**What is expected**:
Pull together every line in the records below that contains the word "Choose", and copy each such line in full.

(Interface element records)
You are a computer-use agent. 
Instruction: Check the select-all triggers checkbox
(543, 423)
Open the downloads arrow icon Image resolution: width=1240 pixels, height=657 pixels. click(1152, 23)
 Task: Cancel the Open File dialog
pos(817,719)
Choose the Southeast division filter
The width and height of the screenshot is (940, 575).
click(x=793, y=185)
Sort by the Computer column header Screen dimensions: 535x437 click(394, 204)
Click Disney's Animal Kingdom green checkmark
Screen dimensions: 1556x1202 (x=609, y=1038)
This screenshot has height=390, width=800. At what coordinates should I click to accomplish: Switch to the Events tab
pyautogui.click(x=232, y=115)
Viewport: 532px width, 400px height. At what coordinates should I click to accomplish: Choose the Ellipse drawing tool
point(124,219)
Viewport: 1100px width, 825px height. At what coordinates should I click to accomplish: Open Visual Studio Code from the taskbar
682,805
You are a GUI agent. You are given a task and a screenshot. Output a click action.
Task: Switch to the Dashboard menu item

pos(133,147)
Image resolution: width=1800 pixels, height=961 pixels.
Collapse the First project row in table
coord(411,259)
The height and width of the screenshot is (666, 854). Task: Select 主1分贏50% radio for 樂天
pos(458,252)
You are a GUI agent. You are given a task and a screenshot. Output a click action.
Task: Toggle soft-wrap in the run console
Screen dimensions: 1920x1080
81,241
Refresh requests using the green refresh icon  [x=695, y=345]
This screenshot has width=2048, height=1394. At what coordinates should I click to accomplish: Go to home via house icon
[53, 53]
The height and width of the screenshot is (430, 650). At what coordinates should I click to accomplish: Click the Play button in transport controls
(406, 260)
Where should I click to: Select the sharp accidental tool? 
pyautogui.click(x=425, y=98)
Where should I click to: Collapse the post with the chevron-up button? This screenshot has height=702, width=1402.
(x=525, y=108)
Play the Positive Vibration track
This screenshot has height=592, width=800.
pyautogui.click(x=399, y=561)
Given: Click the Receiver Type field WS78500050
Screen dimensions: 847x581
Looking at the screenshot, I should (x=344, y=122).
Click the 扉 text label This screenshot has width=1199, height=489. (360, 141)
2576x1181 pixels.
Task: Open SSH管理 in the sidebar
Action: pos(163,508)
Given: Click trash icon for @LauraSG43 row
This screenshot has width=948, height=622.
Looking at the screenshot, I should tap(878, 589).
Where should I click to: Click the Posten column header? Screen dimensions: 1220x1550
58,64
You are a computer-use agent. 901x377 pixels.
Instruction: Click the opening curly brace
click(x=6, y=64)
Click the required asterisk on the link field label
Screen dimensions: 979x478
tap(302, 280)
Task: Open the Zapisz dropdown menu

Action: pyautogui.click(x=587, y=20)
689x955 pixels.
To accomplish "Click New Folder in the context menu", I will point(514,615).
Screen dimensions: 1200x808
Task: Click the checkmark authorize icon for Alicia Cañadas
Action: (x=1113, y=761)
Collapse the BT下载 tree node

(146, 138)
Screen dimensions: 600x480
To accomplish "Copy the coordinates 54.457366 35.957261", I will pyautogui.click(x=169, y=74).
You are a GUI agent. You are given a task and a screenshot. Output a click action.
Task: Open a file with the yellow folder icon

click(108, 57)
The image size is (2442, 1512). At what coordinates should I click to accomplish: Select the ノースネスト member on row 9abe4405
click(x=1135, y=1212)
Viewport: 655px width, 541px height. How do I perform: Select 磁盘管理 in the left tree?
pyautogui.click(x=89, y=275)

**Correct result**:
Choose the Southeast division filter
Viewport: 532px width, 400px height. At what coordinates should I click to accomplish: Choose the Ellipse drawing tool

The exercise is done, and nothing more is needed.